---------- 本文

しかし原作通りにお話を進めていくと、最低でも5~6話は必要になってくると思うので、4話しか割かれていないアニメではどのように描かれるのか、とても気になってました。(公式サイトで確認できますが、『愚者』は8~11話の4話構成になっているみたいです)

2012-06-23 22:02:31
かおるさとー @kaoru_sato

先週は劇中作にほとんど触れずに雑感を述べましたけど、今回はもう少し触れていこうと思います。ただし、私はすでに真相を知っているので、ネタバレを避けるためにあまり踏み込まないようにします。それでももしかしたら……なので、原作未読の方は以降のつぶやきにお気をつけください。

2012-06-23 22:03:30
かおるさとー @kaoru_sato

それでは内容に触れていきます。まずは前回の続き。2年F組の探偵志願者3人と対面する古典部一同。撮影班・助監督の中城順哉、小道具班の羽場智博、広報班の沢木口美崎。一見して探偵役には見えない彼らが、今回の謎に対する探偵役を務めます。摩耶花の感想は辛辣ですね。わかる気はしますが。

2012-06-23 22:05:13
かおるさとー @kaoru_sato

チョコレートやらホームズやら酔っ払いやら議事録やらいろいろありましたけど、とりあえず3人がそれぞれ提示した3つの説を順に追っていきましょうか。

2012-06-23 22:06:11
かおるさとー @kaoru_sato

まずは中城さんの考え。彼の説はいたってシンプルで、「犯人は窓から出入りした」説。トリックが入る余地すらありません。ただ、夏草の推論はなかなかいい点を突いています。

--------------------
---------- データ

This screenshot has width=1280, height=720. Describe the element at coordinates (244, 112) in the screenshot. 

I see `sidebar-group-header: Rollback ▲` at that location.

--------------------

◆ 課題 ◆
本文について、次の問いに答えてください。
1. 『愚者』は何話から何話までの、何話構成になっているとされていますか。
2. 2年F組の探偵志願者のうち、小道具班に属しているのは誰ですか。
3. 中城さんが提示した説はどのようなものですか。

◆ 解答 ◆
1. 8~11話の4話構成です。
2. 羽場智博です。
3. 「犯人は窓から出入りした」説です。